The model uses the energy-equivalence formula above as its backbone, anchored by Tier A data points wherever they exist, and validated against Tier D community results where they're available for multiple wattages. The normalization report — showing the full cross-machine comparison with all inputs attributed — is published separately and is the only artifact on this site that makes a genuinely citable methodological contribution.
Freshness and Verification Dates
Every settings page shows a "Last verified" date. This date reflects when we last checked source URLs for availability and confirmed the referenced settings are still current. Sources go dead; manufacturers update their recommendations; community posts get deleted.
If you find a dead source link, that is a signal that the data needs re-verification, not that the data is wrong — but treat it with lower confidence until a live source is confirmed.
What We Do Not Publish
- Unattributed numbers. If a setting can't be linked to a real source, it doesn't appear on the site.

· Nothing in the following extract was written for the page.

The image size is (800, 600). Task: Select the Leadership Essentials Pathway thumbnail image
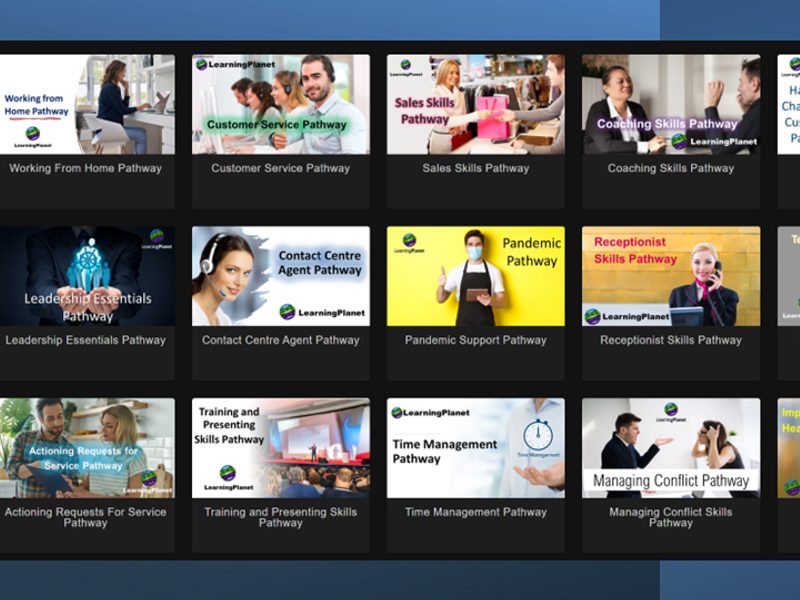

- Results we fabricated. There is no "tested by our team" tier because we don't have a testing team with machines. Any page claiming first-party tests from this site would be lying.

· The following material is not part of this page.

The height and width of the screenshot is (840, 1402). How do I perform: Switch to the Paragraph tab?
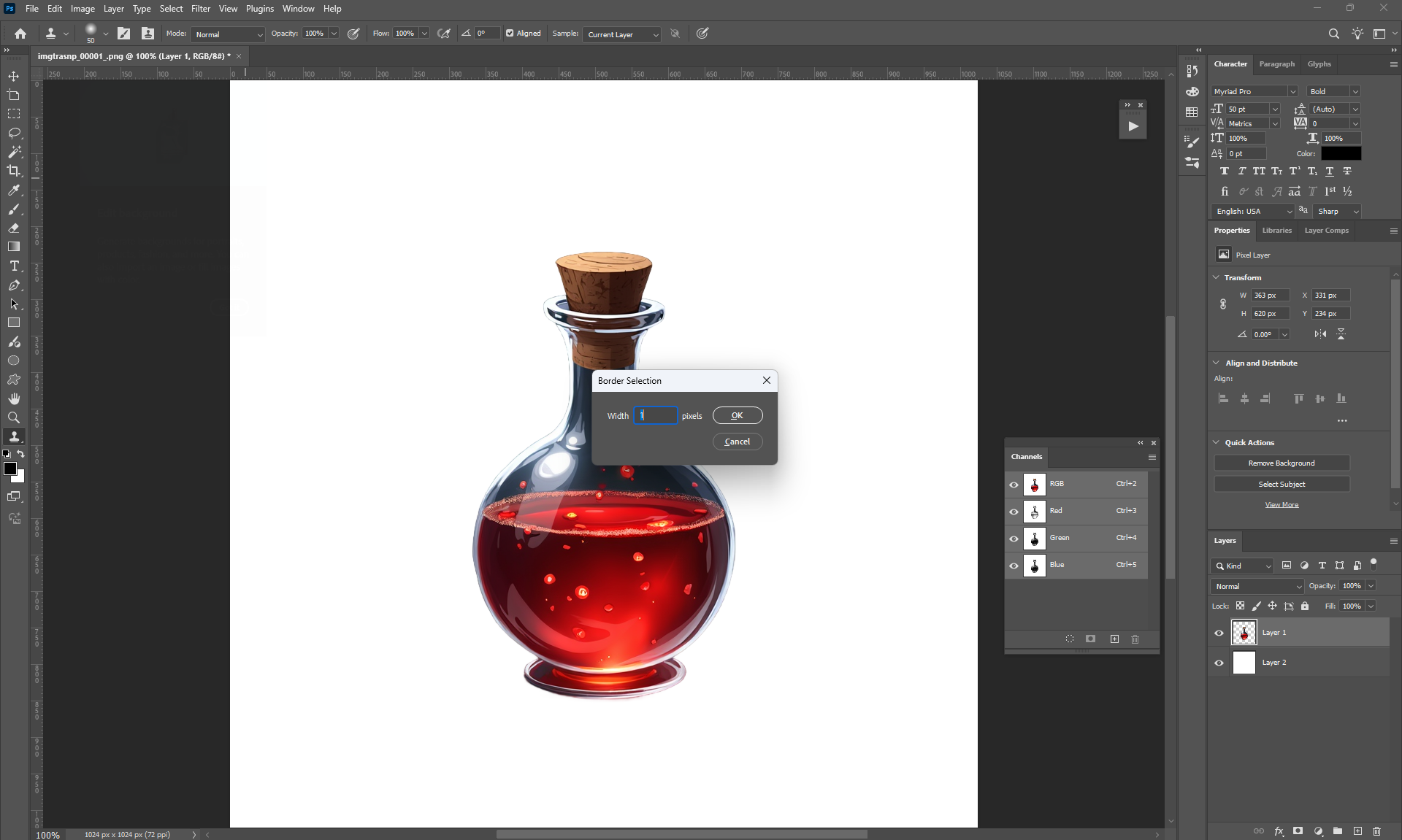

- Pages that are entirely derived from one anchor. One real data point produces one table row, not a full standalone page.
- Silent forum averages. Community data appears only when we can link to a specific named result.
AI-Assisted Production Disclosure
This site is produced with AI assistance. Page generation, data sourcing pipelines, and structural formatting are partially automated. This does not change the sourcing requirements — every number still requires a real, attributed source. AI is used to maintain consistent structure and attribution across a large database, not to invent numbers.
The normalization model, the confidence framework, and the sourcing pipeline are human-designed and documented here. AI executes the pipeline; the methodology is ours.
How to Use This in Practice
When you load a settings page:
- Find the row for your machine's optical wattage (not nominal wattage — the number of real watts at the lens).
- Check the confidence label. High = start there. Low = treat as rough guidance and run a test grid.
- Note the source reference and when it was last verified.
- For cutting operations, run a test grid (use the generator) before cutting final material.
- Start at the middle of the published range, adjust based on your first test results.
The goal is to get you to a clean result in fewer test cuts, not to save you from doing any testing at all.